* **Teks yang Disediakan**
================================
Kamis 20 Mar 2014 10:00 WIB

Ditekan Soal Crimea, Rusia Ancam Barat

A man holds a Soviet Union flag as he attends a pro-Russian rally at the Crimean parliament building in Simferopol March 6, 2014.
Foto: Reuters/David Mdzinarishvili
A man holds a Soviet Union flag as he attends a pro-Russian rally at the Crimean parliament building in Simferopol March 6, 2014.

REPUBLIKA.CO.ID, MOSKOW -- Rusia mengancam akan mengubah pendirian soal program nuklir Iran. Ancaman ini merupakan reaksi Moskow atas tekanan Uni Eropa dan Amerika Serikat yang mengecam invasi Moskow ke Crimea.

"Kami tidak ingin menggunakan perundingan ini sebagai ajang perjudian dengan mempertimbangkan apa yang sedang terjadi di ibu kota negara-negara Eropa seperti Brussels dan juga Washington," kata Wakil Menteri Luar Negeri Rusia Sergei Ryabkov kepada kantor berita Interfax.
================================
* **Materi yang Diberikan**
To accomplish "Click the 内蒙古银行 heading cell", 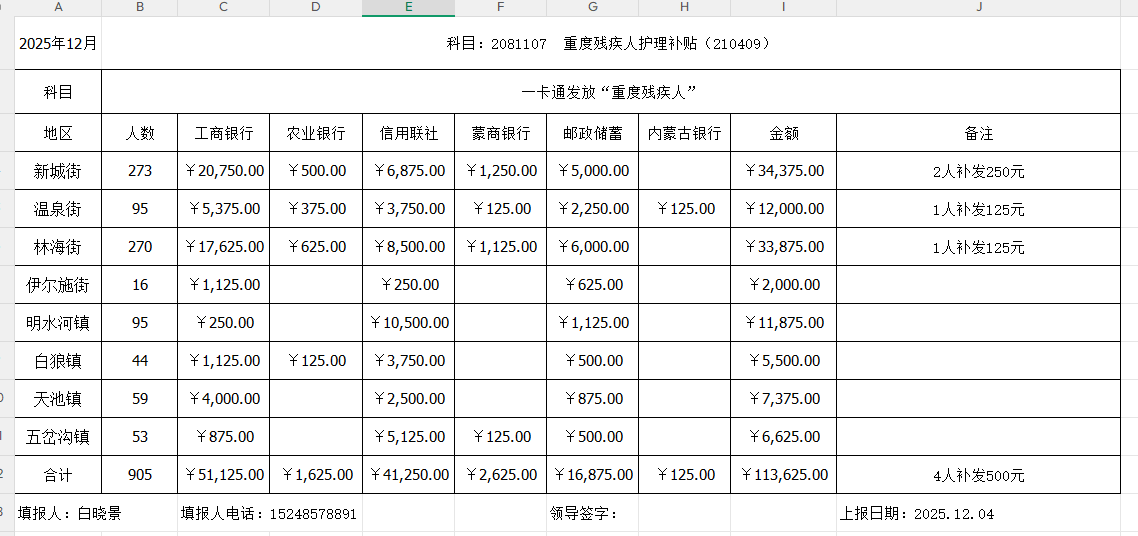I will click(684, 133).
================================
* **Tugas Anda**
(A) Menurut berita tentang ancaman Rusia, siapa yang mengucapkan kutipan kepada kantor berita Interfax?
(B) Tulis ulang bagian berita tentang ancaman Rusia dari "REPUBLIKA.CO.ID, MOSKOW -- Rusia" sampai dengan "kantor berita Interfax.", dengan mengganti "Interfax" menjadi "TASS".
(C) Tolong lanjutkan berita tentang ancaman Rusia mulai dari titik terakhirnya.
Materi ini berdiri sendiri, terpisah dari berita tentang ancaman Rusia.

* **Jawaban per Tugas**
(A) Wakil Menteri Luar Negeri Rusia Sergei Ryabkov.

(B)
REPUBLIKA.CO.ID, MOSKOW -- Rusia mengancam akan mengubah pendirian soal program nuklir Iran. Ancaman ini merupakan reaksi Moskow atas tekanan Uni Eropa dan Amerika Serikat yang mengecam invasi Moskow ke Crimea.

"Kami tidak ingin menggunakan perundingan ini sebagai ajang perjudian dengan mempertimbangkan apa yang sedang terjadi di ibu kota negara-negara Eropa seperti Brussels dan juga Washington," kata Wakil Menteri Luar Negeri Rusia Sergei Ryabkov kepada kantor berita TASS.

(C)
"Namun jika kami dipaksa maka kami akan berbalik arah. Nilai historis mengenai apa yang terjadi dalam beberapa pekan terakhir dan juga penyatuan kembali Crimea dan Rusia tidak dapat diperbandingkan dengan apa yang kami lakukan (berkaitan dengan Iran)," kata dia seperti dikutip AFP.

Pernyataan tersebut disampaikan Ryabkov di Wina di sela perundingan nuklir Iran yang juga melibatkan Rusia. Negosiasi tersebut dihadiri Kepala Urusan Luar Negeri Uni Eropa Catherine Ashton dan Menteri Luar Negeri Iran Javad Zarif, yang baru-baru ini mengaku optimistis kesepakatan nuklir jangka panjang dapat diraih.

Iran bersama enam negara lainnya saat ini sedang berusaha mencapai kesepakatan nuklir jangka panjang sebelum 20 Juli mendatang.

Ryabkov mengatakan bahwa Rusia, yang sebelumnya mendukung Barat dan mendesak Teheran untuk menghentikan program nuklirnya, dapat mengubah pendiriannya. Dia menegaskan bahwa peristiwa historis di Crimea merupakan persoalan yang lebih penting.

"Pada akhirnya, semua pilihan dan keputusan bergantung pada sahabat-sahabat kami di Washington dan Brussels," kata Ryabkov.  Menurutnya, Rusia tidak ingin "bermain-main dengan Amerika Serikat, Eropa, maupun Iran." Moskow hanya ingin mempertahankan "kepentingan nasional yang fundamental."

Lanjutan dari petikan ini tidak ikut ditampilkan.